KOLKATA: The last few years have seen a major explosion in internet usage, especially post Covid2019 crisis with the boom of digital payments, e-commerce, online video consumption, e-learning. Despite the huge scope, fixed broadband sector has seen a tepid growth in India, unlike mobile broadband. Issues like poor optical fibre infrastructure, high capex cost for ground networks, hardship in obtaining Right to Way (RoW) permission are deterring the expansion of the sector, as major players have commented in response to the Telecom Regulatory Authority of India’s (TRAI) consultation paper.
GTPL Hathway pointed out three main reasons for the poor subscription of fixed broadband service - lack of availability, affordability, accessibility. The MSO has pointed out that more and more optical fibre infrastructure in the access network needs to be rolled out across the country. Along with the high capex cost involved in rolling out of last-mile access network, obtaining NoC and RoW permissions at several levels of authority for laying cable also prevents the development, as per the MSO.
“Fixed-line services are capex intensive as the provider needs to invest a lot of funds in providing the services in the ground networking and also at the subscriber end so availability is very limited so is the subscription,” Siti Networks said.

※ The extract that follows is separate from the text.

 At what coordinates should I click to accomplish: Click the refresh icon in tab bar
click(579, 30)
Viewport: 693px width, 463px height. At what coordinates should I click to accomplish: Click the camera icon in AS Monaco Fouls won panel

However, one of the largest Internet Service Providers in India, Atria Convergence Technologies (ACT) has denied that the subscription rate of fixed broadband is low. But the reach of the optical fibre cable network needs to be greatly improved upon, ACT said.
The telecom service provider Bharti Airtel echoed the same sentiment. Lack of single window clearance and the complicated and time-consuming process for obtaining RoW permissions coupled with exorbitant fees result in unviable commercial fibre deployments, it said.
“Another hindrance to creating a viable fixed-line network is the cost TSPs incur in installing and maintaining the infrastructure of a fixed network. Also, the additional burden of license fees of 8 per cent on AGR further reduces the commercial viability of such networks,” Airtel added. Moreover, several government and private projects for road widening, laying of electrical cables, maintenance of water and sewer pipelines result in damage to the laid fibre, it mentioned.
GTPL Hathway mentioned that less than 15 per cent of wireline broadband connections are working on FTTH technology. Commenting about the slower growth of fibre-to-the-home (FTTH) in the country, Siti Networks said the absence of local supply chain is a major issue. The ISP added that the government should take the initiative in developing a robust supply chain in the country in order to facilitate local production to ensure sufficient inventory.
“The wired broadband penetration is capital intensive and it’s difficult to lure financial investors to this industry due to slow reachability, fees, and taxes applicable on the sector,” ACT added. The ISP also noted that ease in the policy framework for promoting FTTH connectivity will result in-service providers providing an affordable and better quality of services which in turn, will enable the public at large to subscribe to these services.
While the local cable operators in the country could play significant role in fixed broadband growth, there are several factors like non-lucrative business model, the burden of AGR issues, high cost for obtaining ISP license, requirement of high capex for upgrading to new technology that is holding them back from providing broadband services.